Make a Power Move?

It is indeed far better than in the old days, but I suspect there's still a lot of harmful and obnoxious gases still in that exhaust.

For example, car exhaust is usually invisible, but you do not want to breathe that.

Coal plants in the US are usually located far from city centers. In my RV trip, out in the remote countryside, I often ran across rail cars loaded full of coal heading off to who-knows-where. We simply do not see smokestacks anywhere close to towns anymore in the US. It is alarming to see them close to town in some countries.
 
Dictating to developing countries they aren’t free to use resources as we did isn’t changing, it’s telling others to change while imposing limits on how they improve their standard of living, limits that we aren’t willing to accept for ourselves. That’s never going to work. ....


But that was my point. Sure we did emit pollutants, but now are doing better. (much better). But then you switch from past tense to present tense.

I'm saying that now that we recognize these things are bad, we should not accept them. You seem to be saying that since we were responsible for past problems, that it's OK for other countries to pollute, until they "catch up" with our past sins?

- [Data lines]
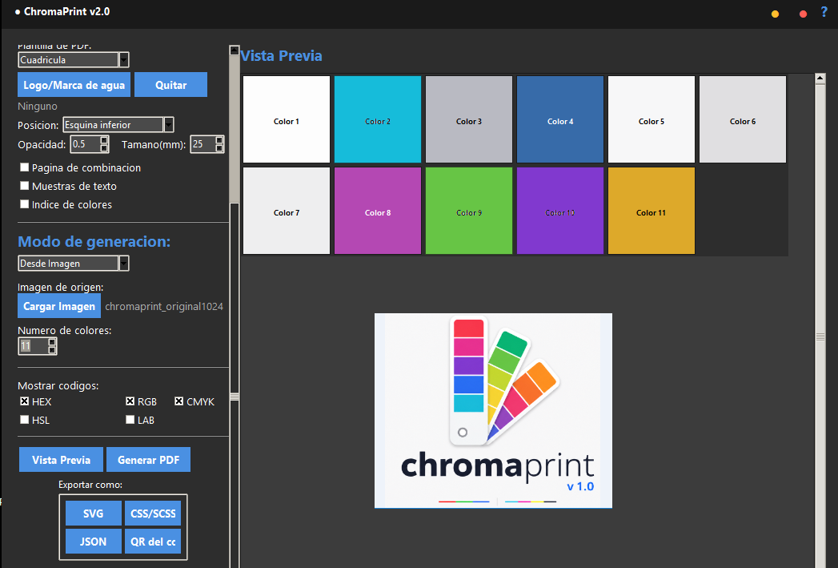Click the red circle icon in title bar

- [Exercise prompt] Please carry the forum exchange above on pollution and developing countries further, beginning right after its final sentence.

- [Result of the task]
I'm saying if these pollutants are bad, they need to be reduced. Period. Air quality, or global warming, doesn't care about who did what, when. If there is a cause effect, then the cause must be reduced. Nature won't say "Oh, don't pay any attention to that CO2, that CO2 was produced by a country that didn't produce so much in the past". If CO2 contributes to global warming, it contributes to global warming regardless the source.



... Totally agree. It also makes no sense to stand in the way of a Brazilian farmer trying to improve his lot in life by clearing forests for agriculture. We need to look harder for a way to reconcile those differing objectives.

Or stand in the way of the Chinese trying to improve their lot in life by producing cheap goods, even if it isn't as environmentally sound as we would like.

The question is, what are those harder ways to reconcile the differing objectives?

-ERD50
 
Regardless of what the photos represent, the contamination is real.
 
People in Beijing wear masks daily. Perhaps they make mountain out of mole hill? They fool themselves?

Also see: https://mashable.com/2015/08/15/masked-city-beijing-air-pollution/

marathon-bj-a.jpg
 
I probably should have had those masks visiting my grandparents house in upstate NY chemical factory town in the 60s
 
Yes. And that's the problem.

The Chinese, and also other poorer countries, are saying "It's my turn to make the sacrifice in air and water quality, in order to catch up with you guys".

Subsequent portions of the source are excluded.